Yet to turn such an extensive, enveloping movement into a success, a conflux of extraordinary events—great and small—was necessary. In the first place, what was needed was an army which had no inclination for any further fighting.
The whole march of the revolution—particularly in the first stages of it—from February to October inclusive, would have assumed, as we have said already, an entirely different form, if we had not had in the country a many-millioned peasant army which was broken up and discontented at the time of the revolution. On such conditions only could it become possible to make the Petrograd garrison experiment a success, and that made the October victory an ultimate certainty. There is no way by which this peculiar set of circumstances—a “bloodless” and a well-nigh unnoticed rising, and a defence of Soviet legality against the Kornilov attacks—can be reduced to any kind of law. On the contrary, it may be quite confidently asserted that the experiment will never and nowhere be repeated in a like form. Nevertheless, a careful study of it is needful. It will tend to widen the horizon of every revolutionary, in having shown to him the many ways which can be used when once the object in view is clear, the position correctly estimated, and when there is a determination to carry through the struggle to its conclusion.

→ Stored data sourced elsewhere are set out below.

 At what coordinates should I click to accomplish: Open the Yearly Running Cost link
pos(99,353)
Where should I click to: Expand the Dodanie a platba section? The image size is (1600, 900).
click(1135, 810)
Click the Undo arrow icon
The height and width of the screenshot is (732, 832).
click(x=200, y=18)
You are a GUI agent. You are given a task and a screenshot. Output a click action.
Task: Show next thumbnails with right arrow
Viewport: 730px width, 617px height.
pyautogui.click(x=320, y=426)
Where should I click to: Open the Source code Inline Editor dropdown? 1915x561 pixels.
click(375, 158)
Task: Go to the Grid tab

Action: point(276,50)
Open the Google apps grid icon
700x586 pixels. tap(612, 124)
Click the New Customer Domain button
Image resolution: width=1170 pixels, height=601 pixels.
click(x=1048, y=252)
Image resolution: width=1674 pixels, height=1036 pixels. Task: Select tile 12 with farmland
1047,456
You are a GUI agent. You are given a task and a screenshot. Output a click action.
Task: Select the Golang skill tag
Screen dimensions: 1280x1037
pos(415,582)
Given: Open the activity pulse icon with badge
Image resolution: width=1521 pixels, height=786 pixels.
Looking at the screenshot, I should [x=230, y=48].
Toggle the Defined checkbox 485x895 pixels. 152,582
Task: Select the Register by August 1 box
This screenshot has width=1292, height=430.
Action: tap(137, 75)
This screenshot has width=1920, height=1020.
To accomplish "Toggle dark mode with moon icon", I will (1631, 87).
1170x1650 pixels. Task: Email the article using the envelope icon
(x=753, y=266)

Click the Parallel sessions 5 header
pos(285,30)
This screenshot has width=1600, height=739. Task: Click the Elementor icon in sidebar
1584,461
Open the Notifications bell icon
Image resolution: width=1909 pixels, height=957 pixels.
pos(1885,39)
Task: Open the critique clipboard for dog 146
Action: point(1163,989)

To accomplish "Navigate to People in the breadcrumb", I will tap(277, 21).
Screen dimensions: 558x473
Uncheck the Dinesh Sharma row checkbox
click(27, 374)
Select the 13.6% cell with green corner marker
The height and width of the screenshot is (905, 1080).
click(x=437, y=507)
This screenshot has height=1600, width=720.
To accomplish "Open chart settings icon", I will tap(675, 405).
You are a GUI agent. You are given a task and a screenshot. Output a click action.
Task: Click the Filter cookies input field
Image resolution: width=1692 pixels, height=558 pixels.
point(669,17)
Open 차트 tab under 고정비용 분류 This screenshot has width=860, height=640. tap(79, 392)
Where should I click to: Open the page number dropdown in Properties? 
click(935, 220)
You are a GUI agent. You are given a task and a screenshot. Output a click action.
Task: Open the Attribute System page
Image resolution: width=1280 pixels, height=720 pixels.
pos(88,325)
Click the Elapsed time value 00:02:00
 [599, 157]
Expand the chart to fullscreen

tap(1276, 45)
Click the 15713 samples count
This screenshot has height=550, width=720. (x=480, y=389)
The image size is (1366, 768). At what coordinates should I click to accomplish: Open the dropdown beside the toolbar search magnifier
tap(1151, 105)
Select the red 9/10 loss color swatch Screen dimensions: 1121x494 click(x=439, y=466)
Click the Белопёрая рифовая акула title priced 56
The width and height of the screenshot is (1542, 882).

The rising in Moscow was of a much more protracted nature, and was attended with considerably greater sacrifices. This is largely due to the fact that the Moscow garrison was not subjected to such a revolutionary preparation as was the garrison at Petrograd, in connection with the question of dispatching battalions to the battlefront. We said so once, and all say it again, that the armed rising of Petrograd took place in two parts—in the first half of October, when the Petrograd regiments, in submission to the Soviet resolution, which accorded fully with their own feelings, refused with impunity to carry out the order of the Chief Command; and on October 25th, when all that was necessary was only a small additional rising which cut the navel of that order of government, set up by the February revolution. But in Moscow the rising took place at one go. That, to be sure, is the chief cause of its protracted nature. But along with that was another cause and that was, an insufficient determination on the part of the leaders What we saw in Moscow was an oscillation from military action to negotiations and back from negotiations to military action. If the hesitation of leaders, of which the followers became aware, is a dangerous course in politics, speaking generally, it becomes a deadly danger at the time of an armed rising. The ruling class loses faith in its power (no hope of victory need be entertained on any other term), but the instrument of government is still within its grasp. The task of the revolutionary class is to get possession of the instrument of government. To do so it must have confidence in its own powers. When once the Party has led the workers to the path of a rising it has to draw from this the necessary deductions. “In war you must be warlike.” On such an occasion hesitation and procrastination are less allowable than at any other time. War’s measure is the short arshin. To mark time, even for a few short hours, restores confidence to those who are in authority and takes it away from those who have risen. That in turn immediately determines the relation of forces by which the issues of a rising are decided. The march of the military events of Moscow in their conjunction with political leadership should, step by step, be studied from this angle of observation.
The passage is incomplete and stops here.